WHAT YOU WILL DO =>
Every record must appear in the response exactly as given.

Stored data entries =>
----------

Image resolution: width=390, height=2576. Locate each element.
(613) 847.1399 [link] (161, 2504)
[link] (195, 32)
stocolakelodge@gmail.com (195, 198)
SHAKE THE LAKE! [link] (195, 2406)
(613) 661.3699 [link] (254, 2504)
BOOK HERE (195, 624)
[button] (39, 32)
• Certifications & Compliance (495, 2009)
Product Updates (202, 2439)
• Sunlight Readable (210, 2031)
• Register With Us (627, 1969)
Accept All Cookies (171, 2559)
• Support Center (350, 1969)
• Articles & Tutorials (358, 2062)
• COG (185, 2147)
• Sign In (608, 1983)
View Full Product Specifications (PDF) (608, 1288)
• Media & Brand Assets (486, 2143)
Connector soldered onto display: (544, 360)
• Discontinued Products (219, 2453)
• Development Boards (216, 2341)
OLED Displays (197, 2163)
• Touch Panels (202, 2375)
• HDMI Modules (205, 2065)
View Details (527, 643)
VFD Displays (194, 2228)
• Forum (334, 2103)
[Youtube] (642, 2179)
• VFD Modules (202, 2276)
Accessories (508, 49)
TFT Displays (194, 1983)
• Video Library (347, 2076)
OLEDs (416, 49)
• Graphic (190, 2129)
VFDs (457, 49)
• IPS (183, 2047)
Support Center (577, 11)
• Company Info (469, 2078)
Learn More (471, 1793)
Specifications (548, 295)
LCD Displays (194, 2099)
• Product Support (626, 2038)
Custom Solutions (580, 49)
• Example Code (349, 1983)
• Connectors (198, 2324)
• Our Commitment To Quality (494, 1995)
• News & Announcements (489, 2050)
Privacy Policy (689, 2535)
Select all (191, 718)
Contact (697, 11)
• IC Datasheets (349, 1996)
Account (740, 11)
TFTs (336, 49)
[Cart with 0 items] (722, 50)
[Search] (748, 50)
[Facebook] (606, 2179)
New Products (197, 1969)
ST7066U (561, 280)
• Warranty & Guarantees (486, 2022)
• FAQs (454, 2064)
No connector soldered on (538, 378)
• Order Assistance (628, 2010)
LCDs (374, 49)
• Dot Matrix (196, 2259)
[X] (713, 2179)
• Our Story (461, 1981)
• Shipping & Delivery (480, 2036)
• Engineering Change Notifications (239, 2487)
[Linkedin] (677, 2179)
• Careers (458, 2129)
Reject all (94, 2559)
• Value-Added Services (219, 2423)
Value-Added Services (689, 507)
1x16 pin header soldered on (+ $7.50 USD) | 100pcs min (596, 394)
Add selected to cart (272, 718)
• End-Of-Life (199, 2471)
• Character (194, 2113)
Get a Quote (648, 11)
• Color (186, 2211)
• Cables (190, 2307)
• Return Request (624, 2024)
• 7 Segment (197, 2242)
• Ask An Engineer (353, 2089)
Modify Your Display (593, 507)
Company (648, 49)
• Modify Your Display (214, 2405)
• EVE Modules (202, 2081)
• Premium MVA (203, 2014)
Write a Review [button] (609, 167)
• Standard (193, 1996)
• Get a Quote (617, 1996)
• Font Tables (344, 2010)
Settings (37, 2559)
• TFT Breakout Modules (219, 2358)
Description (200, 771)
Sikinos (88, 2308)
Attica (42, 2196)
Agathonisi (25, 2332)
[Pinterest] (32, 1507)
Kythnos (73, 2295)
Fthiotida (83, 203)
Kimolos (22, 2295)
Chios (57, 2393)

----------

OUTPUT OF THE TASK =>
Image resolution: width=390, height=2576. Locate each element.
(613) 847.1399 [link] (161, 2504)
[link] (195, 32)
stocolakelodge@gmail.com (195, 198)
SHAKE THE LAKE! [link] (195, 2406)
(613) 661.3699 [link] (254, 2504)
BOOK HERE (195, 624)
[button] (39, 32)
• Certifications & Compliance (495, 2009)
Product Updates (202, 2439)
• Sunlight Readable (210, 2031)
• Register With Us (627, 1969)
Accept All Cookies (171, 2559)
• Support Center (350, 1969)
• Articles & Tutorials (358, 2062)
• COG (185, 2147)
• Sign In (608, 1983)
View Full Product Specifications (PDF) (608, 1288)
• Media & Brand Assets (486, 2143)
Connector soldered onto display: (544, 360)
• Discontinued Products (219, 2453)
• Development Boards (216, 2341)
OLED Displays (197, 2163)
• Touch Panels (202, 2375)
• HDMI Modules (205, 2065)
View Details (527, 643)
VFD Displays (194, 2228)
• Forum (334, 2103)
[Youtube] (642, 2179)
• VFD Modules (202, 2276)
Accessories (508, 49)
TFT Displays (194, 1983)
• Video Library (347, 2076)
OLEDs (416, 49)
• Graphic (190, 2129)
VFDs (457, 49)
• IPS (183, 2047)
Support Center (577, 11)
• Company Info (469, 2078)
Learn More (471, 1793)
Specifications (548, 295)
LCD Displays (194, 2099)
• Product Support (626, 2038)
Custom Solutions (580, 49)
• Example Code (349, 1983)
• Connectors (198, 2324)
• Our Commitment To Quality (494, 1995)
• News & Announcements (489, 2050)
Privacy Policy (689, 2535)
Select all (191, 718)
Contact (697, 11)
• IC Datasheets (349, 1996)
Account (740, 11)
TFTs (336, 49)
[Cart with 0 items] (722, 50)
[Search] (748, 50)
[Facebook] (606, 2179)
New Products (197, 1969)
ST7066U (561, 280)
• Warranty & Guarantees (486, 2022)
• FAQs (454, 2064)
No connector soldered on (538, 378)
• Order Assistance (628, 2010)
LCDs (374, 49)
• Dot Matrix (196, 2259)
[X] (713, 2179)
• Our Story (461, 1981)
• Shipping & Delivery (480, 2036)
• Engineering Change Notifications (239, 2487)
[Linkedin] (677, 2179)
• Careers (458, 2129)
Reject all (94, 2559)
• Value-Added Services (219, 2423)
Value-Added Services (689, 507)
1x16 pin header soldered on (+ $7.50 USD) | 100pcs min (596, 394)
Add selected to cart (272, 718)
• End-Of-Life (199, 2471)
• Character (194, 2113)
Get a Quote (648, 11)
• Color (186, 2211)
• Cables (190, 2307)
• Return Request (624, 2024)
• 7 Segment (197, 2242)
• Ask An Engineer (353, 2089)
Modify Your Display (593, 507)
Company (648, 49)
• Modify Your Display (214, 2405)
• EVE Modules (202, 2081)
• Premium MVA (203, 2014)
Write a Review [button] (609, 167)
• Standard (193, 1996)
• Get a Quote (617, 1996)
• Font Tables (344, 2010)
Settings (37, 2559)
• TFT Breakout Modules (219, 2358)
Description (200, 771)
Sikinos (88, 2308)
Attica (42, 2196)
Agathonisi (25, 2332)
[Pinterest] (32, 1507)
Kythnos (73, 2295)
Fthiotida (83, 203)
Kimolos (22, 2295)
Chios (57, 2393)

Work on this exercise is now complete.